Professional characteristics included occupational status, number of years spent working in a community hospital, working conditions (working hours/week, shift work, i.e., night shifts), time spent in nonpatient care activities (if applicable), amount of vacation time available and used, and absenteeism (workdays missed due to mental or physical illness).

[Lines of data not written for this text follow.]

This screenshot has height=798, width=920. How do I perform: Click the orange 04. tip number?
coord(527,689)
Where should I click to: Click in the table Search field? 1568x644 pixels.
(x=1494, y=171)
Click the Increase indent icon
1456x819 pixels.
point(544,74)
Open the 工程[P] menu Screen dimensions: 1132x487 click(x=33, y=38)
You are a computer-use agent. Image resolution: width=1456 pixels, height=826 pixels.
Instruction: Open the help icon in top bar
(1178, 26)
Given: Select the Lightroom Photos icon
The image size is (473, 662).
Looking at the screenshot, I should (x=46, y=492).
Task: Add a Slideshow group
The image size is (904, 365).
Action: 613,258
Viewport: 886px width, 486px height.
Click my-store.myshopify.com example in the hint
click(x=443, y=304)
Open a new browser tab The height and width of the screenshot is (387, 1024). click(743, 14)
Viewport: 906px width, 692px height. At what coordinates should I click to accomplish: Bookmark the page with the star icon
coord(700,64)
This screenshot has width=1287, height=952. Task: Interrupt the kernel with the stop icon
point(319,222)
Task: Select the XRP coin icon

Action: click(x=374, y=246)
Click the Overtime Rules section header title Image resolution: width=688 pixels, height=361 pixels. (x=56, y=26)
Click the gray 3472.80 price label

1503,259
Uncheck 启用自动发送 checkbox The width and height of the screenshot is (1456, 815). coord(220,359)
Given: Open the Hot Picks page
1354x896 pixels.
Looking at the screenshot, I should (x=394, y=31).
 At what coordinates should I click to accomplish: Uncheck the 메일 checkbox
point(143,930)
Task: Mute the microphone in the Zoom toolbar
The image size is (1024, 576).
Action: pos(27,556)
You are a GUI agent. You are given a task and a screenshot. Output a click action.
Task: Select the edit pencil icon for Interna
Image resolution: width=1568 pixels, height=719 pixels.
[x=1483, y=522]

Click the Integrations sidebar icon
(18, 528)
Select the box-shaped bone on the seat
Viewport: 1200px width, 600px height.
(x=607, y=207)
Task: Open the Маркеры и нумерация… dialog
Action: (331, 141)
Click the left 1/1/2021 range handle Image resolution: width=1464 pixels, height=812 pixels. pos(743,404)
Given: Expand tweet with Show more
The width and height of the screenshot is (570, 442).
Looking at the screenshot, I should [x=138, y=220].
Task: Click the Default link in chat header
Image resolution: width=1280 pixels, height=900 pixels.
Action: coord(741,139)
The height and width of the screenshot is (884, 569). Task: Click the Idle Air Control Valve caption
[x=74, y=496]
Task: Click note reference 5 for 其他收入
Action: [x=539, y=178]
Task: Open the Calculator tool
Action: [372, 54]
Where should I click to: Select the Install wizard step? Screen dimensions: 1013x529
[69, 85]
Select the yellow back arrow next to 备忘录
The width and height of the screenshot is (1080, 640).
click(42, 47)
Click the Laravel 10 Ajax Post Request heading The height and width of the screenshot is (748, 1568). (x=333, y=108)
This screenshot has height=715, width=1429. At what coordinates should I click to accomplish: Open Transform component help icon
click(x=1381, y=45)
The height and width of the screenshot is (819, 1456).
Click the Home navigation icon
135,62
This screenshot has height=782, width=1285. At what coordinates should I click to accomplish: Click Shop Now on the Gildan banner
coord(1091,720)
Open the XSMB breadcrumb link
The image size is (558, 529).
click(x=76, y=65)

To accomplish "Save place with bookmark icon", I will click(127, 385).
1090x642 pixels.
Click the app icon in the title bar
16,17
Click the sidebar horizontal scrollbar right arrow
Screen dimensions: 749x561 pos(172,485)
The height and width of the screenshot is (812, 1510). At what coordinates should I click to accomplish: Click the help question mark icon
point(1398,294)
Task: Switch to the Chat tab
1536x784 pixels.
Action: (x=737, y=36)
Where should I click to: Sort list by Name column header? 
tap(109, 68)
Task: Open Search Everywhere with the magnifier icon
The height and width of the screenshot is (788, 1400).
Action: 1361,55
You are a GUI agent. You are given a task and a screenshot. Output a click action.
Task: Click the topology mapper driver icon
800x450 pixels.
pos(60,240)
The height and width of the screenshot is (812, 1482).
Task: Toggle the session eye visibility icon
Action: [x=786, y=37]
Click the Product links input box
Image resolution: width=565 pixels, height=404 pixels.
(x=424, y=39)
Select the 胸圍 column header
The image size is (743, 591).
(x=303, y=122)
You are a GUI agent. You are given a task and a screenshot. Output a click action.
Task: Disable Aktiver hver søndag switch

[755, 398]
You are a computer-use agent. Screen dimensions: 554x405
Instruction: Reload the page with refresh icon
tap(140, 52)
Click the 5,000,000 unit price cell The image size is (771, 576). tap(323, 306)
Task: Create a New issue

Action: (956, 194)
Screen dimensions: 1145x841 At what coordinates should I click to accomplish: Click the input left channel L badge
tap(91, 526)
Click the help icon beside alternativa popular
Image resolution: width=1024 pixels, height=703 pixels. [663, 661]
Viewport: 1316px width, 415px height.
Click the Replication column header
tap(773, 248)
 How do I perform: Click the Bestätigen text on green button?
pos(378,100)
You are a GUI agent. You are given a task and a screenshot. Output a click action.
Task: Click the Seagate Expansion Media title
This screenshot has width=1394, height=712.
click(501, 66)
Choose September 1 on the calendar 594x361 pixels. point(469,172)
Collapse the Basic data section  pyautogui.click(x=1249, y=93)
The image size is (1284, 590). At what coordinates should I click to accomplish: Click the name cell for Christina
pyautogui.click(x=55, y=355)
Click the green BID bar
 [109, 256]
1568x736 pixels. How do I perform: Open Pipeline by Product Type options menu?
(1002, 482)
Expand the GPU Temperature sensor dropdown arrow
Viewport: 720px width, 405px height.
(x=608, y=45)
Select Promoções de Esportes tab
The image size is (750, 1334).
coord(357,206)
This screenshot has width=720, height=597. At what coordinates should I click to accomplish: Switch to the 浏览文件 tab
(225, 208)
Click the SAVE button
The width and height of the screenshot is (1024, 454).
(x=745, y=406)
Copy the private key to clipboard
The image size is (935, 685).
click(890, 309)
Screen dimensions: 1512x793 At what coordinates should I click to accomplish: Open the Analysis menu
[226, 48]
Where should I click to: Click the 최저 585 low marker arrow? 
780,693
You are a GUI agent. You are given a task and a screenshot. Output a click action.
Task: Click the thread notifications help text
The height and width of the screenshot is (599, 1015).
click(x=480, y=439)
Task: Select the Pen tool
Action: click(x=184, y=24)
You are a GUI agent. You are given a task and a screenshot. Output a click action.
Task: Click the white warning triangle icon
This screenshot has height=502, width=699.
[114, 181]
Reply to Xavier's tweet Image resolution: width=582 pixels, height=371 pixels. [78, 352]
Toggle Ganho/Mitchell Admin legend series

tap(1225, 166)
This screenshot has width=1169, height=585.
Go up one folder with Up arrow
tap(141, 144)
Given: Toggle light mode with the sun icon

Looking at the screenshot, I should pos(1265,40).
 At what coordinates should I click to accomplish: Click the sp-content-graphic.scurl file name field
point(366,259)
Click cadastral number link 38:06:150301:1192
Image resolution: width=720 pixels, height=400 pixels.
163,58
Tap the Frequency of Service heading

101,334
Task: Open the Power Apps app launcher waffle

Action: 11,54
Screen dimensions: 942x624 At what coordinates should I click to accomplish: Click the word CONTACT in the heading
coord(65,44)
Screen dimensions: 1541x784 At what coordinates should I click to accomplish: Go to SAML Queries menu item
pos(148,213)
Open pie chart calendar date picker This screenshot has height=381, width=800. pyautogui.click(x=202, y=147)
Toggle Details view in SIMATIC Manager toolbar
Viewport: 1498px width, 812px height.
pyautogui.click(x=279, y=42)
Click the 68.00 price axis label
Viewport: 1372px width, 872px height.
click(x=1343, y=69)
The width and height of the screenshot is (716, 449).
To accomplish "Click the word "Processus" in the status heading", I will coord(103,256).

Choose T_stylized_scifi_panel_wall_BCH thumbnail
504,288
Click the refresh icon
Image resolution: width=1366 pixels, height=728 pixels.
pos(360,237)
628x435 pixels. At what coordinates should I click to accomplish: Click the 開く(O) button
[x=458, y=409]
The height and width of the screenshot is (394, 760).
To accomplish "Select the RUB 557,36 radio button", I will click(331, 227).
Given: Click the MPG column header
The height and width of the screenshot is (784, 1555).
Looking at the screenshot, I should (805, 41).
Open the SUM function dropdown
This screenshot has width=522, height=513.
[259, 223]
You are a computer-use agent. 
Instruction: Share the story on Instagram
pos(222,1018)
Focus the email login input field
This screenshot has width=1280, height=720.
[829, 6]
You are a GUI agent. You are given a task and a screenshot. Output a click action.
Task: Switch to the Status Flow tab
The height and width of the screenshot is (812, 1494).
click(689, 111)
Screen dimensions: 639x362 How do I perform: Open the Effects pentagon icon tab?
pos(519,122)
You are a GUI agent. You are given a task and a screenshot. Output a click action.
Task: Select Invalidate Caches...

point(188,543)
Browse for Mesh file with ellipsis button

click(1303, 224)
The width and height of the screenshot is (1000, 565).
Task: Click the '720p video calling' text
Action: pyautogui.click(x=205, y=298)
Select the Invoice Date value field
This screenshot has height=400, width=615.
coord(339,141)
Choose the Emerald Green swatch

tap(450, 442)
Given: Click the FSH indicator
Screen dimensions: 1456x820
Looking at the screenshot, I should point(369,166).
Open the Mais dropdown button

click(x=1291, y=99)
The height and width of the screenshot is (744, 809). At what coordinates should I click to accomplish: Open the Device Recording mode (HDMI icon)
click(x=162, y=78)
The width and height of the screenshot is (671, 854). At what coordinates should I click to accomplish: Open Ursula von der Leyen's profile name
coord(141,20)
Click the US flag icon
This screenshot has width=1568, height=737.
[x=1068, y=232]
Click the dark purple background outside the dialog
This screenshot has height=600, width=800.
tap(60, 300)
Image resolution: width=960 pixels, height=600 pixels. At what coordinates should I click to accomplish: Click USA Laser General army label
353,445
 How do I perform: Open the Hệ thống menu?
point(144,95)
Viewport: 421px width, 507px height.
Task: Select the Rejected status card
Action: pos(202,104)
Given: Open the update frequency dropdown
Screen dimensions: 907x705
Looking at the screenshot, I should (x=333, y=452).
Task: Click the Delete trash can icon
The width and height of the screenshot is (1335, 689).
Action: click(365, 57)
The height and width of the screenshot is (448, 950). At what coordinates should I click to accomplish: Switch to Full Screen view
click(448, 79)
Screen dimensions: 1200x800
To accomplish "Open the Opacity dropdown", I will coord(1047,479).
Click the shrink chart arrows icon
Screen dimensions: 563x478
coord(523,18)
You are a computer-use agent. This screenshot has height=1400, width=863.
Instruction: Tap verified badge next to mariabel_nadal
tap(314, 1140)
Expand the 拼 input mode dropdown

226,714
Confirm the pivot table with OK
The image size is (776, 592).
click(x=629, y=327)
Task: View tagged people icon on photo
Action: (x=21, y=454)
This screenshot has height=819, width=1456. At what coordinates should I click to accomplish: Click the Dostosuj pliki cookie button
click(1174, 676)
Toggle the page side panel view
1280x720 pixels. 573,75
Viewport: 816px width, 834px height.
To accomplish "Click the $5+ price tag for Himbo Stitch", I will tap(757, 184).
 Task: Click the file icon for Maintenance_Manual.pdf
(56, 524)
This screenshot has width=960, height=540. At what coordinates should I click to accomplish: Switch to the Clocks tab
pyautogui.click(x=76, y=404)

Univariate comparisons of proportions, means and medians were done using Student’s t-test, Fisher’s exact test and chi-square test. Intercorrelations of the independent variables were examined using Pearson’s r test and Cramer’s V test before running the regression analyses. We related the probability of being distressed with the variables of interest using exact logistic regression models, initially considering each variable separately to evaluate the unadjusted association with distress (bivariate analysis) and subsequently introducing variables into a multivariate model to evaluate potentially independent associations when adjusting for confounders. The strength of the associations identified is presented as odds ratios (OR) together with their 95% confidence intervals (CI). All statistical tests were two sided. Statistical significance was defined as P < 0.05. All analyses were performed using Stata version 15.0 (StataCorp LP, College Station, TX, USA).
RESULTS
Of 297 eligible participants (19 physicians, 220 nurses, 58 rehabilitation therapists), 268 responded, giving an overall response rate of 90.5% (median age 35 years, 88.1% female). The specific response rates were as follows: physicians: 94.7%, nurses 88.2% and rehabilitation therapists 96.6%. Descriptive characteristics of responders are shown in Table 2.
Table 2.
Baseline characteristics of respondents (N=268).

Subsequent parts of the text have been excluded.